My team generates files from webscraping where one of the columns is company name, but the source doesn't normalize, so the values end in things like Pvt. Ltd., Pvt. Ltd, Pvt Ltd., Co., Corp., Corporation
, etc., but these variants must be removed for the next step in our process.
My macro works, but it takes literally 8 minutes to run on the one Company column with 1626 typical records. I know the problem is related to how many replacements and loops I'm doing, and I've read about things like:
Dim xArray As Variant
xArray = Array(" -*", " (*", " –*", " ,*", ", *", "No Experienced Listed")
For Each cell In Selection
temp = cell.Value
If InStr(1, temp, xArray) > 0 Then ' << BUT this line is generating Type Mismatch error - WHY?
cell.Value = Replace(temp, xArray, "")
End If
Next
But I don't know if the above (even if you told me how to fix) would noticeably help.
What's a more efficient way to code the macro below?
Set ws = ActiveSheet
MsgBox ("Please wait up to 8 minutes for macro to complete after clicking OK button. Ignore any Excel Not Responding warning atop screen or slowly spinning icon in middle of screen.")
Application.ScreenUpdating = False
For Each cell In Selection
cell.Value = Trim(cell)
temp = cell.Value
cell.Value = StrConv(temp, vbProperCase)
Next
For Each cell In Selection
If InStr(cell, " -") > 0 Then 'get rid of space hyphen and anything after
cell.Replace " -*", ""
End If
If InStr(cell, " ,") > 0 Then 'get rid of comma and anything after
cell.Replace ",*", ""
End If
If InStr(cell, " (") > 0 Then 'get rid of space left paren and anything after
cell.Replace " (*", ""
End If
If cell.Value = "No Experience Listed" Then 'clear cell
cell.Value = ""
End If
Next
'reduced number of replacements needed below via strTextProperCase = StrConv(strText, vbProperCase)
'inserted above per https://www.automateexcel.com/vba/upper-lower-proper-case-functions/
For Each cell In Selection
If cell <> "" Then cell.Value = Trim(cell)
If Left(cell, 4) = "The " Then cell.Value = Right(cell, Len(cell) - 4)
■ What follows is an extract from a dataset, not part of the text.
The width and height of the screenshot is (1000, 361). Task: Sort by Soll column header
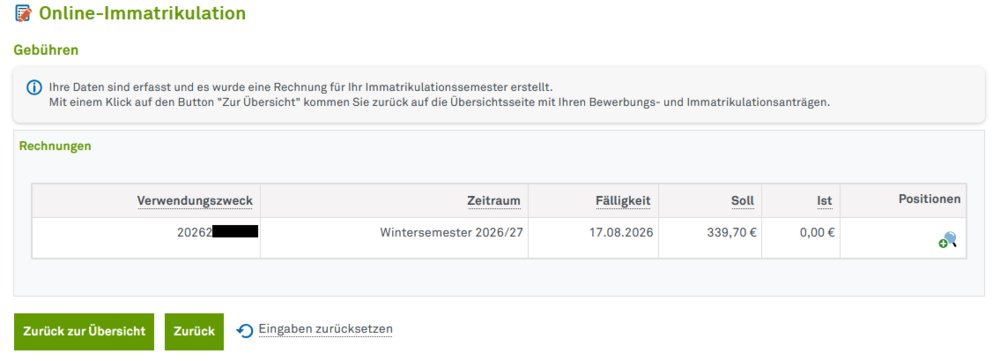tap(742, 201)
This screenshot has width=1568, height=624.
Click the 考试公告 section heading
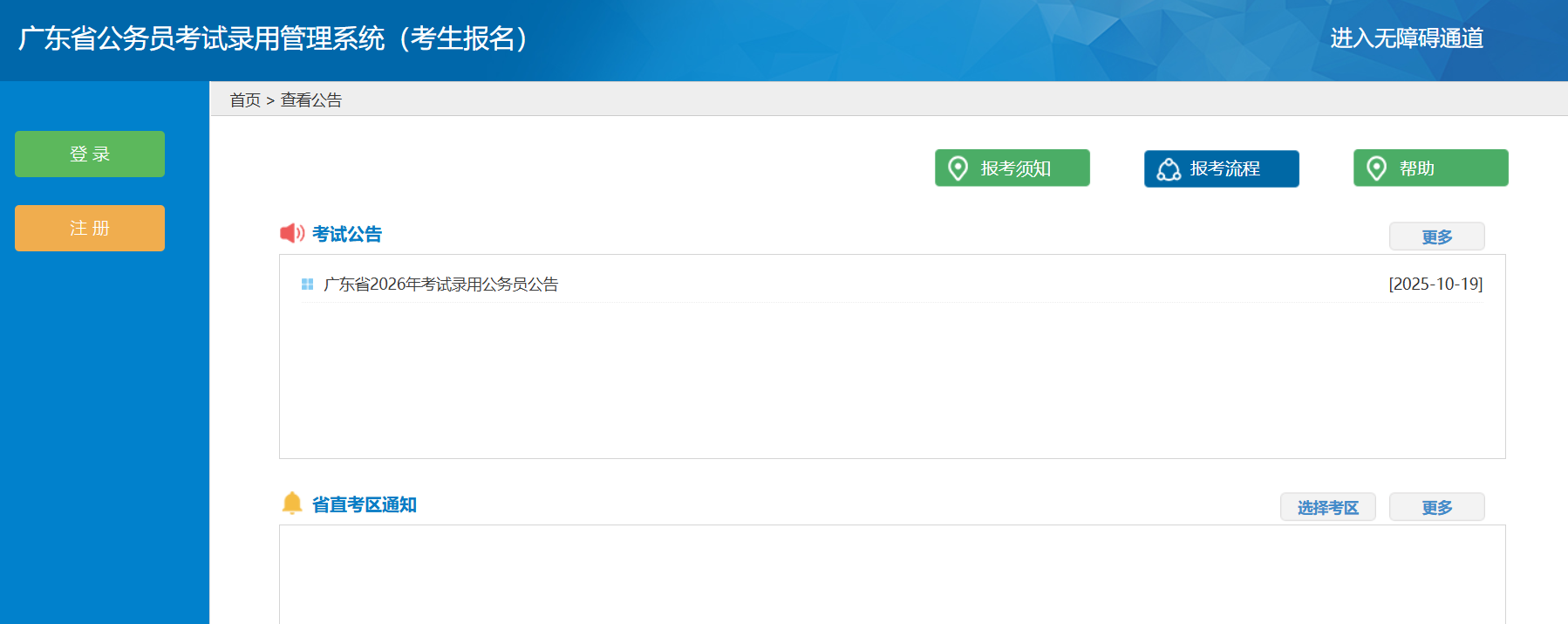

If Right(cell, 5) = " Inc." Then cell.Value = Left(cell, Len(cell) - 5)
If Right(cell, 4) = " Inc" Then cell.Value = Left(cell, Len(cell) - 4)
If Right(cell, 8) = " Pvt.Ltd" Then cell.Value = Left(cell, Len(cell) - 8)
If Right(cell, 10) = " Pvt. Ltd." Then cell.Value = Left(cell, Len(cell) - 10)
If Right(cell, 9) = " Pvt. Ltd" Then cell.Value = Left(cell, Len(cell) - 9)
If Right(cell, 9) = " Pvt Ltd." Then cell.Value = Left(cell, Len(cell) - 9)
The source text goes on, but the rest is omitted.